A flash of light lit up the night sky when what was believed to be a space rock burst across southwestern Wisconsin on Wednesday, according to news reports.
An image captured by a camera mounted on the northwest corner of the Atmospheric and Oceanic Sciences Building on the University of Wisconsin-Madison campus shows the meteor as a bright dot moments before bursting into a spectacular fireball.
The photos were taken at around 10:07 p.m. on April 14. According to news reports, the burst illuminated clouds and the contrails of airplanes, which is the visible concentration of water droplets from the atmosphere that occur in the wake of an aircraft under select conditions.

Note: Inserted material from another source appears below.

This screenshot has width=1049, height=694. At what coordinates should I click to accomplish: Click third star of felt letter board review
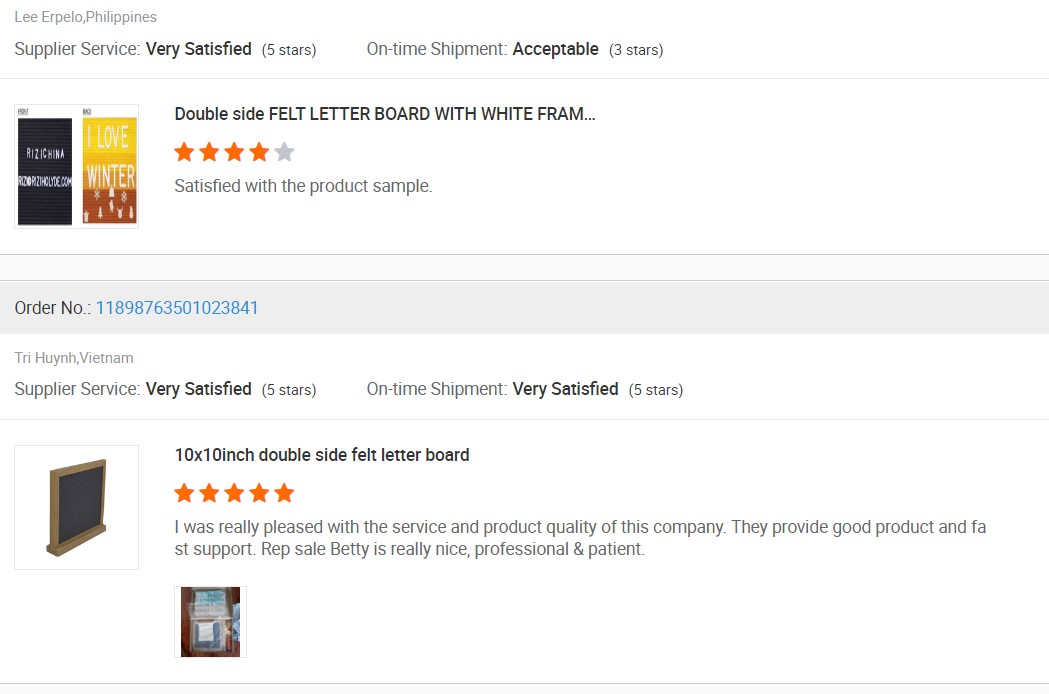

The fireball was seen moving west to east, and was visible across northern Missouri, Illinois and Indiana, in addition to southern Wisconsin, according to the National Oceanic and Atmospheric Administration (NOAA).
NOAA also received several reports of a prolonged sonic boom from areas north of Highway 20, along with shaking homes, trees and various other objects. The fireball reportedly broke up into smaller pieces and was lost from sight well before it reached the horizon, and it is unknown whether any pieces of the object actually hit the ground.
It does not take a large object to create a fireball in the night sky. Most regular "shooting stars" are created by bits of comet debris no larger than a sand grain. A space rock the size of a softball or basketball can create a fireball.
Objects as big as washing machines fall into Earth's atmosphere on a monthly basis, but most burn up before reaching the ground. Many of the resulting fireballs are not seen because they occur over remote areas or over the ocean. Earth is more than two-thirds ocean.